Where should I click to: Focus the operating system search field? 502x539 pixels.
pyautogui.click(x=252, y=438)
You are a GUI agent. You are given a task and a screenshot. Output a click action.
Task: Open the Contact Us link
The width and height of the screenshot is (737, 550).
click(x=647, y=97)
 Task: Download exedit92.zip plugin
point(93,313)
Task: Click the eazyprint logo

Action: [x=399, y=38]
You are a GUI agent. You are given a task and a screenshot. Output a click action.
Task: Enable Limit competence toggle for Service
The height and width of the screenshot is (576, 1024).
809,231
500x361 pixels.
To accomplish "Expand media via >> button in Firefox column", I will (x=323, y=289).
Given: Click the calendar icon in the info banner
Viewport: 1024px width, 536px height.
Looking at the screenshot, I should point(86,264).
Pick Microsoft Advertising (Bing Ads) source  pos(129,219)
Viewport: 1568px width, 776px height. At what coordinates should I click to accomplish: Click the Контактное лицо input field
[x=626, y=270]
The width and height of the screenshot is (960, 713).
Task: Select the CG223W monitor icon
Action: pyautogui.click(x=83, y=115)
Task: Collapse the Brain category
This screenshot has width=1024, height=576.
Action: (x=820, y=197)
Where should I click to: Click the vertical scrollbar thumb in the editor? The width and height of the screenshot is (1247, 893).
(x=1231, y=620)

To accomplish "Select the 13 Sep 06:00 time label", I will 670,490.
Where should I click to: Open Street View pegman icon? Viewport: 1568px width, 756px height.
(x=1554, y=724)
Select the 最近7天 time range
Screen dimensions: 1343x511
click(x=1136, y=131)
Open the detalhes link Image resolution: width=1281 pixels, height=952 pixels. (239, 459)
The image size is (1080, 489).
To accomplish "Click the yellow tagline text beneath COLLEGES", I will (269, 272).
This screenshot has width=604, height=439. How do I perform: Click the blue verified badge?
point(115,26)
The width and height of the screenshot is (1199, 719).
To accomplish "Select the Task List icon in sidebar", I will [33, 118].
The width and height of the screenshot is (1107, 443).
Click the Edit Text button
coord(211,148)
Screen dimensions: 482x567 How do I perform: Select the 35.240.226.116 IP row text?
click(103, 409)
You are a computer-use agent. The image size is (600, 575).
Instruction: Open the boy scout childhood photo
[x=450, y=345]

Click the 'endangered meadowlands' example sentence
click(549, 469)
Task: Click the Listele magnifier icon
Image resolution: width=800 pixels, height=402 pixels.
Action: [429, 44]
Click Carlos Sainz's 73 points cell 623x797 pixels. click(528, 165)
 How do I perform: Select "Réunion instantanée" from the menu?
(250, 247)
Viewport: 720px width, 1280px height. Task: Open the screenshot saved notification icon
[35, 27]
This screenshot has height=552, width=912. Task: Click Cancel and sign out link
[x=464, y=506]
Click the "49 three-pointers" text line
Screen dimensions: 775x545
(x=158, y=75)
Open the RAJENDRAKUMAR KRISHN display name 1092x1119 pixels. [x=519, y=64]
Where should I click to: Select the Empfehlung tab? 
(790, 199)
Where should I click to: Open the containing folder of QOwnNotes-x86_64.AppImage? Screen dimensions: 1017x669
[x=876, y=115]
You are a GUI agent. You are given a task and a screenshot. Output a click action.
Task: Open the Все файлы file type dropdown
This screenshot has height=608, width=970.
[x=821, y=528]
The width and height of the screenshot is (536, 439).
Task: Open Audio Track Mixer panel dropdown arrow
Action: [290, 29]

= = = = = = =

Exercise:
Restate verbatim the first line above and all lines after it through the line containing "Pick Microsoft Advertising"; omit the rest.

Expected answer:
Where should I click to: Focus the operating system search field? 502x539 pixels.
pyautogui.click(x=252, y=438)
You are a GUI agent. You are given a task and a screenshot. Output a click action.
Task: Open the Contact Us link
The width and height of the screenshot is (737, 550).
click(x=647, y=97)
 Task: Download exedit92.zip plugin
point(93,313)
Task: Click the eazyprint logo

Action: [x=399, y=38]
You are a GUI agent. You are given a task and a screenshot. Output a click action.
Task: Enable Limit competence toggle for Service
The height and width of the screenshot is (576, 1024).
809,231
500x361 pixels.
To accomplish "Expand media via >> button in Firefox column", I will (x=323, y=289).
Given: Click the calendar icon in the info banner
Viewport: 1024px width, 536px height.
Looking at the screenshot, I should point(86,264).
Pick Microsoft Advertising (Bing Ads) source  pos(129,219)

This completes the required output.